Before offering PGT-M for Fragile X syndrome, it is important to know that females carrying in between 55 and 200 CGG repeats in the 5′UTR of the FMR1 gene show an increased rate of premature ovarian failure (POF). Furthermore, these premutation alleles tend to expand to full mutations when inherited from the mother. The increased number of trinucleotide repeats in the FMR1 gene acts as a risk factor for POF and also for diminished ovarian reserve [22].

In hemophilia A and B, female carriers have an increased bleeding tendency and intraperitoneal bleeding may occur during, or shortly after oocyte retrieval for IVF; therefore, an assessment of the coagulation profile and factor VIII/IX (increasing drug) administration are required prior to this procedure. Pregnancy and delivery in carriers should be managed by a multidisciplinary team in a comprehensive treatment center [23].

In addition, mothers affected by a dominant disease can experience maternal complications of IVF/PGT and pregnancy. Preconception evaluation is necessary for many conditions, and for IVF without PGT, because an adult-onset dominant disease in the mother can complicate IVF treatment and pregnancy.

Marfan syndrome is a heritable connective tissue disorder involving the ocular, cardiovascular, and skeletal systems as well as others.
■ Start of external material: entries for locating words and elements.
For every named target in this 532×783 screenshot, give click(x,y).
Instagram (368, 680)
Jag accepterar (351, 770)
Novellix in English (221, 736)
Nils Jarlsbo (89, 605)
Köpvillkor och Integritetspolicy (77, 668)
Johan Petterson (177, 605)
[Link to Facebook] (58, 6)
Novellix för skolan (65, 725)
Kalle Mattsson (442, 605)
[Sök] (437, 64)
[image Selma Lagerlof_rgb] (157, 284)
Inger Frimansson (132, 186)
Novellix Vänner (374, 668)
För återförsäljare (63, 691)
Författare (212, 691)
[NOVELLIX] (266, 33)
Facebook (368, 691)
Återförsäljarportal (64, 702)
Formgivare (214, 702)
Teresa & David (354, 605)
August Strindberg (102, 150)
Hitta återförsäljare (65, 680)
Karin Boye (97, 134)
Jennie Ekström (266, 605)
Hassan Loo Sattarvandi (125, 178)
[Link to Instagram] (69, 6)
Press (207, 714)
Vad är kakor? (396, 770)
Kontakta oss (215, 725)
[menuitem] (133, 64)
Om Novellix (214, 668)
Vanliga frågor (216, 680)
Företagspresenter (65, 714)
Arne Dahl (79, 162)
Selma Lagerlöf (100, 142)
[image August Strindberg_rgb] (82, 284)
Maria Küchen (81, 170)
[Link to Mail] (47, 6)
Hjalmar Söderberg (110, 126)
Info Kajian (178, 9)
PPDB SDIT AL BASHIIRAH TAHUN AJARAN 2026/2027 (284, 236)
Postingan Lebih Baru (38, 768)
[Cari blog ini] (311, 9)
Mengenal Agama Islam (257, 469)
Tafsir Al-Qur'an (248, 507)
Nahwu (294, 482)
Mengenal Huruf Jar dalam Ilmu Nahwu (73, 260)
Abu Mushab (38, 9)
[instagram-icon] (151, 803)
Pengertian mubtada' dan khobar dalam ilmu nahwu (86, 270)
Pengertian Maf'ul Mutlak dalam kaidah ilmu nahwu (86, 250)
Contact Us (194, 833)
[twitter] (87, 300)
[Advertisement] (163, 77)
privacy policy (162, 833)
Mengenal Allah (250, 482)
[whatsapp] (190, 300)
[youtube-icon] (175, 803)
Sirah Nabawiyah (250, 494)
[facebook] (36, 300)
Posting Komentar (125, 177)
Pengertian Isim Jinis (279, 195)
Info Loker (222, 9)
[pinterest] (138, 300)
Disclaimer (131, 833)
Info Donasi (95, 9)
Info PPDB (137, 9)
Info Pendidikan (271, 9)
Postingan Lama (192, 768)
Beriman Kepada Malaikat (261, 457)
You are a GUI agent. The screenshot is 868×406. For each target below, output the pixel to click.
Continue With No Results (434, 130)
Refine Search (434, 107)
Eighty percent of patients have some form of cardiovascular involvement and the risk of aortic dissection is substantially increased during pregnancy and in the post-partum period. The strategies for the management of pregnant women with Marfan syndrome are based on the size of the aorta [24].
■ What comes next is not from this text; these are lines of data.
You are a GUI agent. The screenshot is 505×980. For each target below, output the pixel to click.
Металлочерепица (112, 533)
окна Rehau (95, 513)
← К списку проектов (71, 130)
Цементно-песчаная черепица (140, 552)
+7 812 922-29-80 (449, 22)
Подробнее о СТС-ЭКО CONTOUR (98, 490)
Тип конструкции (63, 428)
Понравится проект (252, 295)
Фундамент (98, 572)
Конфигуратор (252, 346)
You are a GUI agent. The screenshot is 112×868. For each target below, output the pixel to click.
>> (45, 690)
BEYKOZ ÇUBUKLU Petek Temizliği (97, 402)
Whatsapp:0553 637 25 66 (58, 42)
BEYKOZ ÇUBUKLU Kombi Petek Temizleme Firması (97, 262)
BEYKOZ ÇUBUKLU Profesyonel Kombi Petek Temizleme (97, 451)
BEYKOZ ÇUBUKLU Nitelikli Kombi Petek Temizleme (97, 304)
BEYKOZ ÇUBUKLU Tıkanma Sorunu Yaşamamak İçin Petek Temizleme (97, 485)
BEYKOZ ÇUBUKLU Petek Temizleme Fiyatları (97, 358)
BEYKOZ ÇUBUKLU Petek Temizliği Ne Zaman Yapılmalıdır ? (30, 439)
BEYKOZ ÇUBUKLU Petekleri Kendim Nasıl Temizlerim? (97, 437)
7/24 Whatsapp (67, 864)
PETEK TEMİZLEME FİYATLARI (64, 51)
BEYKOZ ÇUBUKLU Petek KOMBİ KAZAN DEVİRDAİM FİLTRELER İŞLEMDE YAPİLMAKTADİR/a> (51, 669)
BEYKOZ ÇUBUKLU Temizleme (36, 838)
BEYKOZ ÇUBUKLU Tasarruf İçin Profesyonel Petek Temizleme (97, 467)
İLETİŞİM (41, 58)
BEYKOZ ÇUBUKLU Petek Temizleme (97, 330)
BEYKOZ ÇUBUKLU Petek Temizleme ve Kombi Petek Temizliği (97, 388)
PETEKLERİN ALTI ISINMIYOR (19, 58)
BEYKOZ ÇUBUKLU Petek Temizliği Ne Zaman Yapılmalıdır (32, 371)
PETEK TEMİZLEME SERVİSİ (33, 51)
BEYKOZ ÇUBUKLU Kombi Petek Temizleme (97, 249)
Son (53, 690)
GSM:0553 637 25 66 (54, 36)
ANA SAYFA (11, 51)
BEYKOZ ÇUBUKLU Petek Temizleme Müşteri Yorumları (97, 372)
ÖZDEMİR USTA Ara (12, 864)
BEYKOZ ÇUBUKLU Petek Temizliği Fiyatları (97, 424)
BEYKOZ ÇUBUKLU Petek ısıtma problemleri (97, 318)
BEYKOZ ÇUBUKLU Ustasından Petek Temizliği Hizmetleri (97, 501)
Myotonic dystrophy type 1 (DM1) is a progressive, autosomal-dominant disorder with myotonia as its cardinal feature. Although there is no treatment for the underlying disease, therapy targeting the symptoms (cardiac arrhythmias, respiratory issues) is available. Women with DM1 have a decreased reproductive fitness and when pregnancy does occur, these women are at higher risk of complications. General anesthesia should be avoided if possible [25].
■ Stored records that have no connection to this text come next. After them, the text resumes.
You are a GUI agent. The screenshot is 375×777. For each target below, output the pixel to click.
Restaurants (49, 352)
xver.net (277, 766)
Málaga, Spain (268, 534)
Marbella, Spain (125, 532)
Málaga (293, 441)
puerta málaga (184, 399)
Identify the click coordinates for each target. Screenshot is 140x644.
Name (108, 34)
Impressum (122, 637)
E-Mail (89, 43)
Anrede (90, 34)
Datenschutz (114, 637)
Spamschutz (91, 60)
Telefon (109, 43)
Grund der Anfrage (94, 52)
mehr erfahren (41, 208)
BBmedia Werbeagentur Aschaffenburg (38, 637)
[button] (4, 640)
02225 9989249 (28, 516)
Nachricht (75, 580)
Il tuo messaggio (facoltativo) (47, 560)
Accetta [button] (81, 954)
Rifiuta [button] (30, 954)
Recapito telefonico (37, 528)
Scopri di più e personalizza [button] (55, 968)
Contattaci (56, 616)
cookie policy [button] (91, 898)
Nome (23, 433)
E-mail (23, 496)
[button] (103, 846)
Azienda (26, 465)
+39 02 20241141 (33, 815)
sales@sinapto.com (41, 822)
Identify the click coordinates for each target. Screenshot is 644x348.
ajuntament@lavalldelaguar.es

Tuberous sclerosis complex (TSC) is associated with multiple maternal complications of reproduction. Patients with TSC with a high disease burden, including those with significant TSC-associated neuropsychiatric disorders, have severe reproductive problems. However, the phenotypic spectrum of TSC varies and can also present with a wide variety of milder features that are less life-limiting. Therefore, given that TSC is a multisystem disorder, pregnancy management should be performed by a multidisciplinary team including obstetricians, nephrologists, neurologists, pulmonologists, intervention radiologists, and anesthesiologists [26].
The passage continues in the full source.